● **Task brief**
The answer should be every line below, retyped exactly.

● **Given records**
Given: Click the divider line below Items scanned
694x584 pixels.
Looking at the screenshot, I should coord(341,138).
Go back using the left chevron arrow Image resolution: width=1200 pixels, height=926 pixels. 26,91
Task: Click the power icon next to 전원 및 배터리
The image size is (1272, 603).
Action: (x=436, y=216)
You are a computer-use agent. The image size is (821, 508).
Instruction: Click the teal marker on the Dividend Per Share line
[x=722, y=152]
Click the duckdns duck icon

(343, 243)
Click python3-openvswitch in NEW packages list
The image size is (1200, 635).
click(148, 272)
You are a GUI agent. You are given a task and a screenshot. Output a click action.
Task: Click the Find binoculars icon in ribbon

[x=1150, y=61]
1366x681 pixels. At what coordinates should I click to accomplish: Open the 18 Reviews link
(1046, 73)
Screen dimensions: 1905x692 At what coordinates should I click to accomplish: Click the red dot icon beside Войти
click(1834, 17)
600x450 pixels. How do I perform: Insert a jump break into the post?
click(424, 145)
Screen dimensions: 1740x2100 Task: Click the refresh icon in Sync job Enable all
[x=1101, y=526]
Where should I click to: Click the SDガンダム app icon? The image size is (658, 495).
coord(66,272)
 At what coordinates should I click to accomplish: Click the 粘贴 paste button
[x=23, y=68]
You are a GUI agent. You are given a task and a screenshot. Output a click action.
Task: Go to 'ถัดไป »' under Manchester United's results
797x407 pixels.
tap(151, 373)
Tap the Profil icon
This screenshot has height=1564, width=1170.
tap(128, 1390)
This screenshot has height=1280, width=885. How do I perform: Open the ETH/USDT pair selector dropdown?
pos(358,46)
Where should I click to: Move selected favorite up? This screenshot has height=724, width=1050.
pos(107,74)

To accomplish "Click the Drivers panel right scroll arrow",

● **Finished exercise**
Given: Click the divider line below Items scanned
694x584 pixels.
Looking at the screenshot, I should coord(341,138).
Go back using the left chevron arrow Image resolution: width=1200 pixels, height=926 pixels. 26,91
Task: Click the power icon next to 전원 및 배터리
The image size is (1272, 603).
Action: (x=436, y=216)
You are a computer-use agent. The image size is (821, 508).
Instruction: Click the teal marker on the Dividend Per Share line
[x=722, y=152]
Click the duckdns duck icon

(343, 243)
Click python3-openvswitch in NEW packages list
The image size is (1200, 635).
click(148, 272)
You are a GUI agent. You are given a task and a screenshot. Output a click action.
Task: Click the Find binoculars icon in ribbon

[x=1150, y=61]
1366x681 pixels. At what coordinates should I click to accomplish: Open the 18 Reviews link
(1046, 73)
Screen dimensions: 1905x692 At what coordinates should I click to accomplish: Click the red dot icon beside Войти
click(1834, 17)
600x450 pixels. How do I perform: Insert a jump break into the post?
click(424, 145)
Screen dimensions: 1740x2100 Task: Click the refresh icon in Sync job Enable all
[x=1101, y=526]
Where should I click to: Click the SDガンダム app icon? The image size is (658, 495).
coord(66,272)
 At what coordinates should I click to accomplish: Click the 粘贴 paste button
[x=23, y=68]
You are a GUI agent. You are given a task and a screenshot. Output a click action.
Task: Go to 'ถัดไป »' under Manchester United's results
797x407 pixels.
tap(151, 373)
Tap the Profil icon
This screenshot has height=1564, width=1170.
tap(128, 1390)
This screenshot has height=1280, width=885. How do I perform: Open the ETH/USDT pair selector dropdown?
pos(358,46)
Where should I click to: Move selected favorite up? This screenshot has height=724, width=1050.
pos(107,74)

To accomplish "Click the Drivers panel right scroll arrow",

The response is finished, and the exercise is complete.